Before performing the Two-Sample t-test, we evaluated the assumption of homogeneity of variances (equal variance).

In [75]:
stat, p = stats.levene(active, banned)
print(f"Levene’s Test: stat = {stat}, p-value = {p}")

# Check if the variances are equal (p-value >= 0.05)
if p >= 0.05:
    print("-> Homogeneity of variances (equal variances) is met (p >= 0.05).")
else:
    print("-> Homogeneity of variances (equal variances) is not met (p < 0.05).")

Levene’s Test: stat = 183.5200131699242, p-value = 1.3570254106498014e-41
-> Homogeneity of variances (equal variances) is not met (p < 0.05).


In [76]:
# Perform Two Sample t-test
tstatistic, pvalue= stats.ttest_ind(a=active, b=banned, equal_var=False)
print("Results:")
print(f'T-statistic: {tstatistic}')
print(f'P-value: {pvalue}')

Results:
T-statistic: -12.372524780434118
P-value: 8.086980632387777e-34


**Conclusion:** The p-value is far below the significance level of 0.05, so we reject the null hypothesis ($H_0$). This indicates that there is a statistically significant difference in the "video download count" between videos from active accounts and banned accounts.

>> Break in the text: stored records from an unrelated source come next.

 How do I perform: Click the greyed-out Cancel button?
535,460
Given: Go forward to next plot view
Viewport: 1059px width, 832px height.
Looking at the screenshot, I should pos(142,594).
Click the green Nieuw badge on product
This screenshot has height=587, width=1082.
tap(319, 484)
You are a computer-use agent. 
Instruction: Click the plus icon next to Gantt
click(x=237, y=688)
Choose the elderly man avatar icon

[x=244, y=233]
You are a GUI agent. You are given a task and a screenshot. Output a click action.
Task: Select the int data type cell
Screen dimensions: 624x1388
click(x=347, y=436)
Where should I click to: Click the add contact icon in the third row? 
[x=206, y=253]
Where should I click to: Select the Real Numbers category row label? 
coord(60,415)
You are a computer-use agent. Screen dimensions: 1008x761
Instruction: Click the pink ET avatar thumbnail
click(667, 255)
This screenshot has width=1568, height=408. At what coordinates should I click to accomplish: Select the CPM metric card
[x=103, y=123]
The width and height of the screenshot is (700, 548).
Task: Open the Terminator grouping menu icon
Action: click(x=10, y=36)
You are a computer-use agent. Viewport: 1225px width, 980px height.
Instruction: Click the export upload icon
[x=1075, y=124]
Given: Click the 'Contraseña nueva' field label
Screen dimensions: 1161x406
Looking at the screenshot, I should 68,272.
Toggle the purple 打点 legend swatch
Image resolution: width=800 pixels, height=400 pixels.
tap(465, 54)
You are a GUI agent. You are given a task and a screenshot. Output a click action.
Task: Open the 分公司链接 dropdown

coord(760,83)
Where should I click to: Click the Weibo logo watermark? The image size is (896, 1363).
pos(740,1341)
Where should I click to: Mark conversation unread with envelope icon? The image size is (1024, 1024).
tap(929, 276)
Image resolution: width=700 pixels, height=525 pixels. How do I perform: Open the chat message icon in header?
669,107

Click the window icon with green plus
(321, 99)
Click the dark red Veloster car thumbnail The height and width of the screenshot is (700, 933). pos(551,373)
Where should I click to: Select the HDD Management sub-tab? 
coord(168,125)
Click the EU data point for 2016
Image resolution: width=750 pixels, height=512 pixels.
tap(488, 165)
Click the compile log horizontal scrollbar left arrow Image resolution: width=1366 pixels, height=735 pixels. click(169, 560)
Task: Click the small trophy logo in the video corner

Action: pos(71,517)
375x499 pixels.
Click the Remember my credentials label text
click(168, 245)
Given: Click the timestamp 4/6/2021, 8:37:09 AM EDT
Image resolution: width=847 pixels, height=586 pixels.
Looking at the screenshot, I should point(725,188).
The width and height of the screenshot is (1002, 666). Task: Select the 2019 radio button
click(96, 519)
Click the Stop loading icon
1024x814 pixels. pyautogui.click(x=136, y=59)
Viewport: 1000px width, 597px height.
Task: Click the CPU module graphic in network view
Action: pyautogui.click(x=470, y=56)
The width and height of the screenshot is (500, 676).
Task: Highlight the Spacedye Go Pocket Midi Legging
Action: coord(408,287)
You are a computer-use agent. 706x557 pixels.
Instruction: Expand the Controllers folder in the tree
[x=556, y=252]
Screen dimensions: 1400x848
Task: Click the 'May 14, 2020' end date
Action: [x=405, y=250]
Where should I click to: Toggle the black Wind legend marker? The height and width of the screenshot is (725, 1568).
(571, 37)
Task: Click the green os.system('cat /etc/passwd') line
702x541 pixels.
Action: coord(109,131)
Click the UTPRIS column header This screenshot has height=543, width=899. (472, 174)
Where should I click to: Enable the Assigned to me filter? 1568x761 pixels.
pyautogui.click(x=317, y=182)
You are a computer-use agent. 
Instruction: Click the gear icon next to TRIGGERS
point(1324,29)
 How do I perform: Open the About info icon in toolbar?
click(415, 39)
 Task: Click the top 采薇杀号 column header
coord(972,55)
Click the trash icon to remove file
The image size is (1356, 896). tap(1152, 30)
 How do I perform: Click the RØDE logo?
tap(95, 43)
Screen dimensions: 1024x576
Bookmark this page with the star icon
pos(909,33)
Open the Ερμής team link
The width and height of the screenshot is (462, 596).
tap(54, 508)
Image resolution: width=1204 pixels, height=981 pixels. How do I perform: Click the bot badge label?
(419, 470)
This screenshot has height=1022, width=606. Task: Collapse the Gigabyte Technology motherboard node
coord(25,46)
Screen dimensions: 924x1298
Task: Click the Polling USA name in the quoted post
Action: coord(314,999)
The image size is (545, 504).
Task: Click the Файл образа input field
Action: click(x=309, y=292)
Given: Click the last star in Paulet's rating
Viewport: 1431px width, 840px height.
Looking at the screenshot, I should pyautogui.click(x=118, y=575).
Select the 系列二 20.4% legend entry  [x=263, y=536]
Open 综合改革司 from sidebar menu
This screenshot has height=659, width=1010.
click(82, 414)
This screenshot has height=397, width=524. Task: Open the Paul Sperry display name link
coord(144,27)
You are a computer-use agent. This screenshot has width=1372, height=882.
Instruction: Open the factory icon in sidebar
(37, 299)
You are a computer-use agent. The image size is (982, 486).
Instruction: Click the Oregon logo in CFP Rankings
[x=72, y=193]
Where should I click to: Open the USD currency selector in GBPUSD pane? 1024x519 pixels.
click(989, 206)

## **5.  CONCLUSIONS AND RECOMMENDATIONS:**

- **Impact of Claim Status on Video View Count:** A statistically significant difference was found in the average video view count between videos labeled as "claim" and those labeled as "opinion." Videos with a "claim" status recorded significantly higher view counts, suggesting that this labeling strongly influences audience engagement.
- **Influence of Verified Status on Video View Count:** Videos from accounts with a "not verified" status demonstrated significantly higher average view counts compared to videos from "verified" accounts. This finding challenges the assumption that verified accounts automatically attract larger audiences.
- **Effect of Verified Status on Video Like Count:** A statistically significant difference was observed in the average video like count between verified and not verified accounts. Videos from "not verified" users had higher average like counts, indicating a potential disconnect between verification status and audience engagement in terms of likes.
- **Influence of Author Ban Status on Video Comment Count:** Videos published by authors with a "banned" status recorded significantly higher average comment counts compared to those with "active" status. This suggests that controversial or banned accounts may drive higher engagement in terms of comments, potentially reflecting user responses to contentious content.
- **Impact of Claim Status on Video Share Count:** A statistically significant difference was found in the average video share count between videos labeled as "claim" and those labeled as "opinion." Videos with a "claim" status were shared significantly more frequently, highlighting their potential for virality.
- **Influence of Author Ban Status on Video Download Count:** Videos published by authors with a "banned" status recorded significantly higher download counts compared to those with an "active" status. This may indicate that controversial content tends to be downloaded more often for later viewing or sharing.
- Further analyses could investigate how different types of content within "claim" and "opinion" categories affect user engagement metrics like likes, comments, and shares.
- Analyze why "banned" accounts drive higher engagement across comments and downloads, and consider if this content aligns with platform guidelines and user preferences.
- Extend the analysis to explore whether other factors, such as video duration to identify other potential drivers of performance.